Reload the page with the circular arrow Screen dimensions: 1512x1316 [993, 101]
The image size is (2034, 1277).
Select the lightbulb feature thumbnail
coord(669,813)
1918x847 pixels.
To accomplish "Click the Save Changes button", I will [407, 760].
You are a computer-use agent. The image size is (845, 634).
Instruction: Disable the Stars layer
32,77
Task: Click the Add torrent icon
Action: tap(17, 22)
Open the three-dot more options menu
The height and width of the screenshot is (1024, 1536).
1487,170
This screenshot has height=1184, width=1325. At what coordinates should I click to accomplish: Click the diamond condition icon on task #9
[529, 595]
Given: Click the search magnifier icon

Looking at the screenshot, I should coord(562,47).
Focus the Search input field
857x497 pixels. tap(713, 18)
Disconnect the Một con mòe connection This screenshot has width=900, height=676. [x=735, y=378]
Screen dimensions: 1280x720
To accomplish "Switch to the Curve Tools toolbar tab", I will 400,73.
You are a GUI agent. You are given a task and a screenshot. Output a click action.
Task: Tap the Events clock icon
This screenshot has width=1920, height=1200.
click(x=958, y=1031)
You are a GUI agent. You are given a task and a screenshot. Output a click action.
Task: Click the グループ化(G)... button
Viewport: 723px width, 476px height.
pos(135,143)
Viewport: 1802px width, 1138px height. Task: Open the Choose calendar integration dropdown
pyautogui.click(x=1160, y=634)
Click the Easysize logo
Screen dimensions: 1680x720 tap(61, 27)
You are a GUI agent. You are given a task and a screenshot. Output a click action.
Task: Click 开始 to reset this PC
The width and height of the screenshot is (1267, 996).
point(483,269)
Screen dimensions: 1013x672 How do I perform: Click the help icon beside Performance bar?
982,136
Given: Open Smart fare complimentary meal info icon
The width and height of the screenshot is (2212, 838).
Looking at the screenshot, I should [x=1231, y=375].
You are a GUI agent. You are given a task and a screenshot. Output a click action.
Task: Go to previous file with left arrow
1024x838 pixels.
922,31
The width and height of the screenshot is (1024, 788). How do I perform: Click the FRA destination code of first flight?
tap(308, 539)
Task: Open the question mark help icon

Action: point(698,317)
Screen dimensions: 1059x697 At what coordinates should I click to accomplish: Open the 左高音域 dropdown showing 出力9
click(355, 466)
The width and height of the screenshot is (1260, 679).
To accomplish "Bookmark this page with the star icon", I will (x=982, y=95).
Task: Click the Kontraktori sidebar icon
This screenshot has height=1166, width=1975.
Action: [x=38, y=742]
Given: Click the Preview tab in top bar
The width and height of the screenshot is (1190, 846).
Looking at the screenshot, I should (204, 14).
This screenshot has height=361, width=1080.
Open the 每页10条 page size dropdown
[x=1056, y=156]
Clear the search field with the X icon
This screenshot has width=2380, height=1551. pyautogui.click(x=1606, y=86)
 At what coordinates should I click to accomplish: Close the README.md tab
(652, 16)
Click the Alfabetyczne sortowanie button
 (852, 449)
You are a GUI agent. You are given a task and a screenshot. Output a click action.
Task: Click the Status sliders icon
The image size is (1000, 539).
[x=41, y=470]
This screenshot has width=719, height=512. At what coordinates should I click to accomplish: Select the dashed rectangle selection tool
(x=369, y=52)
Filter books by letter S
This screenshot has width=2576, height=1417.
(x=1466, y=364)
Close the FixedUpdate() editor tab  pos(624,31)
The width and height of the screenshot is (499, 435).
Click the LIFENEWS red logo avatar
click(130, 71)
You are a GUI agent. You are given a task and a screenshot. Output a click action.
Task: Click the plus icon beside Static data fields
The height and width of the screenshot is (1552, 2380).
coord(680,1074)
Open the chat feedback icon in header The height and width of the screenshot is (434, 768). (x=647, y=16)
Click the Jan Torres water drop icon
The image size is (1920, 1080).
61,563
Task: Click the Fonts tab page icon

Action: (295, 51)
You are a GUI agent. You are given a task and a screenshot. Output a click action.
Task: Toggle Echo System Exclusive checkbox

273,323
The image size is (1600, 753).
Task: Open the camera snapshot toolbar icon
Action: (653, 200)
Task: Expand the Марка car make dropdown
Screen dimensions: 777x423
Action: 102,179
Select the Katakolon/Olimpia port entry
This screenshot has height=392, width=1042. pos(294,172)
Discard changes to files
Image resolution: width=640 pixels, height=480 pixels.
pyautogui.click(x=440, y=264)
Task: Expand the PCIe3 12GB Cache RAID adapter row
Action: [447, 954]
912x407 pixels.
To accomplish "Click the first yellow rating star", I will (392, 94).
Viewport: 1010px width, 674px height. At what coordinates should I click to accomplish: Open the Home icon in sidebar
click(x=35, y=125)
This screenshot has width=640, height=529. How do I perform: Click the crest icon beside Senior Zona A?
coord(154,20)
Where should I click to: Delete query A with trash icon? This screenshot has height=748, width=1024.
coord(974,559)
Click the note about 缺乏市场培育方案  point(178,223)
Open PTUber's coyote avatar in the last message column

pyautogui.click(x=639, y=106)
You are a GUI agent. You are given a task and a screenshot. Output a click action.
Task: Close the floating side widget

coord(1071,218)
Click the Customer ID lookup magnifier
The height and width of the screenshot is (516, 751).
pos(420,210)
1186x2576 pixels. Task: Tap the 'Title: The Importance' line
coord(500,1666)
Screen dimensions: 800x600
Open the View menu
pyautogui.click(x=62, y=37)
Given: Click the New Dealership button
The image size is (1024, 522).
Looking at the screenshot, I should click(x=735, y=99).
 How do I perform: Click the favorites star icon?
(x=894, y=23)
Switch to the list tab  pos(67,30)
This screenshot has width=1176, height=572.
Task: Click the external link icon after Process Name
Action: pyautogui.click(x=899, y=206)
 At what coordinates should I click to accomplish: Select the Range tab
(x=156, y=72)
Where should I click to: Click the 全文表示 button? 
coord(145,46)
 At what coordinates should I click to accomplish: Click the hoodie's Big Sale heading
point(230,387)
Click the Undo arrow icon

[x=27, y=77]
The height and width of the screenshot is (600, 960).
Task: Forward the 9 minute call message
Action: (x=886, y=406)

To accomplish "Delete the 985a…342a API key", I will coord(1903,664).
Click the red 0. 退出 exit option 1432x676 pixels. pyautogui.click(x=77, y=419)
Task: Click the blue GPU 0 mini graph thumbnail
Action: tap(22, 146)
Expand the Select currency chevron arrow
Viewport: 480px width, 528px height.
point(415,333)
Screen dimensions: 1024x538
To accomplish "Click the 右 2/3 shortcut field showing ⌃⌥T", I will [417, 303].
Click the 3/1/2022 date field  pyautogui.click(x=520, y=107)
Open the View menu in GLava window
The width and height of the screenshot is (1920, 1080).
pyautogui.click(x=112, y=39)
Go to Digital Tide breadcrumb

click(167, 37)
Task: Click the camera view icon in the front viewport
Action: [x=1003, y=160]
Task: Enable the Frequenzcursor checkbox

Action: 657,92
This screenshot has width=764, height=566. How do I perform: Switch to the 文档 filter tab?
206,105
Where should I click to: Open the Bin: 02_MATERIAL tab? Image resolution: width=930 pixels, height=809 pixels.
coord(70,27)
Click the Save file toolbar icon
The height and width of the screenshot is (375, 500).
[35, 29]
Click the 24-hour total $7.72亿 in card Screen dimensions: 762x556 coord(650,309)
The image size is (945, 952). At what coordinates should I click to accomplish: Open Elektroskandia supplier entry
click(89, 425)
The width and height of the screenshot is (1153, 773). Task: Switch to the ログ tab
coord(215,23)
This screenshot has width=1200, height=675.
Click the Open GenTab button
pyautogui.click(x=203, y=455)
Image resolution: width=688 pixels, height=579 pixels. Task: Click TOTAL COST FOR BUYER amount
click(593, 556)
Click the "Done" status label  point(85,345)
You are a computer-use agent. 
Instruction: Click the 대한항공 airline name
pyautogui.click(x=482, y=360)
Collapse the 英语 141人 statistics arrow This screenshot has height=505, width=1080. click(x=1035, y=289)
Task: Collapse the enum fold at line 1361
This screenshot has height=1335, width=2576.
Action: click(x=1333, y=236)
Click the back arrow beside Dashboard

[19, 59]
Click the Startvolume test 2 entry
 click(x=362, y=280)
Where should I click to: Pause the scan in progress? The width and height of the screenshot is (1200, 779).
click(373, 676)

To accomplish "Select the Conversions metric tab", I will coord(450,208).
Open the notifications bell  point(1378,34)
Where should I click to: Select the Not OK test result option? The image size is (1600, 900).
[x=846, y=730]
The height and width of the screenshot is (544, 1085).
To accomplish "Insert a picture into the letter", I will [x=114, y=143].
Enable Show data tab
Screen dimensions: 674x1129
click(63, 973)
────────
-- Task --
Could you copy out the material word for word, from its first line through the line containing "will [407, 760]."?

-- Response to the exercise --
Reload the page with the circular arrow Screen dimensions: 1512x1316 [993, 101]
The image size is (2034, 1277).
Select the lightbulb feature thumbnail
coord(669,813)
1918x847 pixels.
To accomplish "Click the Save Changes button", I will [407, 760].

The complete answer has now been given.